• _Tarea_: Prosigue el relato sobre la inglesa de Guadarranque a partir de su última frase.

• _Texto de origen_:
:::::

Lo que ocurrió en los años siguientes lo cuento entre las costuras de mi libro: se fugó de un sanatorio suizo donde le hacían todo tipo de barrabasadas supuestamente terapéuticas, y se instaló primero en Estoril y luego en Tánger en busca de climas templados, vida asequible y expatriados como ella, con los que tomar pink-gins y jugar al bridge. Hasta que en su camino se cruzó Juan Luis Beigbeder, un poderoso militar español maduro, casado, culto y sentimental. Se hicieron amantes, se pusieron el mundo por montera y ella se mudó a Tetuán. Al término de la guerra, ambos se trasladaron a Madrid para vivir primero las mieles del cargo de él como ministro, y después los sinsabores de su caída en desgracia y su inmerecido descrédito público. Aun queriéndose todavía, optaron por separarse y ella comenzó a buscarse sola la vida otra vez. Abrió un célebre night-club en Lisboa, retornó a Londres, volvió esporádicamente a Madrid... Su último destino fue el sur de una España aún pobre y reprimida: el municipio gaditano de San Roque, frente al Estrecho y junto a Gibraltar. Allí se asentó a finales de los 50, dejando al pueblo pasmado al ver llegar a una rubia imponente con un descapotable, dos camiones con matrícula del Reino Unido cargados de muebles, su hijo ya crecido y su fiel sirviente hindú. Se hizo construir una suntuosa villa con piscina redonda y aires morunos, tuvo invitados por montones, algunos amantes y no muchos amigos. Unos vecinos la acabaron adorando, en otros levantó suspicacias y escasa simpatía; a nadie dejó impasible la inglesa de Guadarranque, como la llamaban por los alrededores.

:::::

• _Registros guardados_:
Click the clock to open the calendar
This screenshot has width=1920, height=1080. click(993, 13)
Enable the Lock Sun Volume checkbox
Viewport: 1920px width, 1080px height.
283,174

:::::

• _Ejercicio resuelto_:
Hasta ese sur he ido yo este verano, a charlar con aquellos que la conocieron. Y, una vez más, Rosalinda no ha dejado de deslumbrarme. En un tiempo en que todavía no había turistas en la zona –la cercana Sotogrande era por aquel entonces una finca rural–, ni más extranjeros que los habitantes de la Roca, ella fue una visionaria y emprendió la compra sistemática de inmuebles con la finalidad de levantar un resort de lujo para todos los que buscaran sol, luz, paz y mar.
Las zancadillas de la vida le impidieron culminar su sueño, cuando levantaron frente a su paraíso una refinería. Pasaron los años, sufrió engaños y traiciones que darían para otra novela, le fue llegando el declive... Murió con los 90 cumplidos, sola y empobrecida, asistida por una pareja de guardeses y por los Servicios Sociales. Permanece, no obstante, su leyenda, aunque es cierto que en su trayectoria hay sombras, secretos, extravagancias y comportamientos de difícil explicación. Pero fue, sin duda, una mujer enormemente carismática, y me honra haber contribuido a darla a conocer.